How do you find your own personal vision, one that will sustain you for your entire life? For most people, this question is too large and general. A vision can be personal and fulfilling without being grand or lasting a lifetime. Any vision must meet the inner test. Imagine yourself pursuing your heart’s desire. Feel what it would be like to do this. Put as many details into this mental picture as you can. Having done this exercise, how motivated are you to take the next step? Visions expand with achievement, and bringing your vision to life requires feedback in the real world.

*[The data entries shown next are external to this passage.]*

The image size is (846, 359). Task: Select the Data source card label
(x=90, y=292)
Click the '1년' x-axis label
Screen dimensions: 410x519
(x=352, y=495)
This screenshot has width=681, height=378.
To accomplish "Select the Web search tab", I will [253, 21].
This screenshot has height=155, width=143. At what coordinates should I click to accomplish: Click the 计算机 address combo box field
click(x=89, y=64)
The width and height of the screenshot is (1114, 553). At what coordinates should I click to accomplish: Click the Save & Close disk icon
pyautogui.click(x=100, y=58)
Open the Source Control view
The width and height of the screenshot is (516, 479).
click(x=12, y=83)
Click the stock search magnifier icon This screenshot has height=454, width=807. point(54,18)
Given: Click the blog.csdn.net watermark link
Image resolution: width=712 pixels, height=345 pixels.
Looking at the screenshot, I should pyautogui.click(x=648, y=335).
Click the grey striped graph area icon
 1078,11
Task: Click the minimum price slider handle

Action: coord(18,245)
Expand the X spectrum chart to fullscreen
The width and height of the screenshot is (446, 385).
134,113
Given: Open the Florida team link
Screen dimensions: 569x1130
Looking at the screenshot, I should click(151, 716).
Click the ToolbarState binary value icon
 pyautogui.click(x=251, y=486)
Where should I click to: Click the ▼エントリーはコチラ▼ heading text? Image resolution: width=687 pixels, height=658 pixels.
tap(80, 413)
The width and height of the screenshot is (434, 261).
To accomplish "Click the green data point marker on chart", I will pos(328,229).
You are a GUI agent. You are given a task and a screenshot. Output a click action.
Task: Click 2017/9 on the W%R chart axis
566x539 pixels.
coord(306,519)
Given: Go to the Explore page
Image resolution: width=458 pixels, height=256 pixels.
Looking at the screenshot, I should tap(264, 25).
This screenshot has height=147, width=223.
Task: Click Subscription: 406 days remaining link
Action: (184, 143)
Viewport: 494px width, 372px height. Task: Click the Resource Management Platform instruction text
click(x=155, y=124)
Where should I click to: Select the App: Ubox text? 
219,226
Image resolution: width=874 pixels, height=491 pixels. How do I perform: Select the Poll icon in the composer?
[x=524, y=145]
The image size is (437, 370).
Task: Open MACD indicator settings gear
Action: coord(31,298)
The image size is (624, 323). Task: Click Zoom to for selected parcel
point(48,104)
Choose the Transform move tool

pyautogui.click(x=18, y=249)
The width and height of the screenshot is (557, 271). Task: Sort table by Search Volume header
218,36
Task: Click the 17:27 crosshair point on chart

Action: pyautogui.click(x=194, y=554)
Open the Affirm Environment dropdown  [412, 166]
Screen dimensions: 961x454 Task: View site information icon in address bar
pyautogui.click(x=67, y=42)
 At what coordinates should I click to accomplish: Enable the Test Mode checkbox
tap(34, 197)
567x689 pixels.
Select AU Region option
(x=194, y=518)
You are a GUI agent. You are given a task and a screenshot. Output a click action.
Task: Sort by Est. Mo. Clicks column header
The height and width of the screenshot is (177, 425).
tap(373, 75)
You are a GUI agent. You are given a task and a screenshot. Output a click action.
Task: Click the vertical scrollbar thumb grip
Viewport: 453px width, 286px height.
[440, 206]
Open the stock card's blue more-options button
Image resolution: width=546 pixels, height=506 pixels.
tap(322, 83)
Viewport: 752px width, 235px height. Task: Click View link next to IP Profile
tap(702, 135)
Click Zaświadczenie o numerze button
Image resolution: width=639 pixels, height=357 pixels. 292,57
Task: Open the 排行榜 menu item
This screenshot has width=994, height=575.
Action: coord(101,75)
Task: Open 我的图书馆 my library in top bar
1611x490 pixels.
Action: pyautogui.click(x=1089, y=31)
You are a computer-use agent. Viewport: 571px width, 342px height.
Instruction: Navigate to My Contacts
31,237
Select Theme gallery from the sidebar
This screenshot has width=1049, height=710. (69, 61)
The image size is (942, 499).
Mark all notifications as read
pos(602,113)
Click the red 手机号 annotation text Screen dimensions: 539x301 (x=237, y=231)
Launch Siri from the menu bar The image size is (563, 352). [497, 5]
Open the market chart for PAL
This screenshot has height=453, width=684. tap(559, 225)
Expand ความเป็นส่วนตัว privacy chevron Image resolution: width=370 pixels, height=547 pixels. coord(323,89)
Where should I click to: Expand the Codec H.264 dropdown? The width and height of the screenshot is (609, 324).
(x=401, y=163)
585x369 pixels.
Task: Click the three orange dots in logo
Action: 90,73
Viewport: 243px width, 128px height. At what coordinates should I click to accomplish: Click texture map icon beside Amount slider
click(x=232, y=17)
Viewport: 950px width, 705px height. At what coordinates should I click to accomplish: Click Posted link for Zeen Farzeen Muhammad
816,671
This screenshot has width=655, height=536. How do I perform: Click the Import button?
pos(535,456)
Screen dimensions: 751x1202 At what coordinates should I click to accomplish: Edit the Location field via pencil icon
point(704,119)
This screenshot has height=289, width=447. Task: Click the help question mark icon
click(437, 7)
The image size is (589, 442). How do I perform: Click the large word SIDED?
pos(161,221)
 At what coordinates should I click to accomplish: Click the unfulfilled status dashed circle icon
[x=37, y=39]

Many people are discouraged from pursuing their vision because they look too far ahead. This is pure imagination. A world chess champion was once asked how many moves ahead he can see. He replied, “Only one, but it’s the right one.” This standard is useful for most people. See only one move ahead, but make it the right move. Give yourself room to change tactics and make mistakes, but don’t settle for a move that doesn’t feel right. A vision isn’t about achieving a goal. It’s about expansion, evolution, and inner fulfillment. You can’t reach fulfillment if each step is discouraging, difficult, or a struggle. I’m referring to inner struggle. When you’re following your own light, external difficulties become a rewarding part of the challenge. Keep in mind that every step should be one you want to take, not a step you feel you must take.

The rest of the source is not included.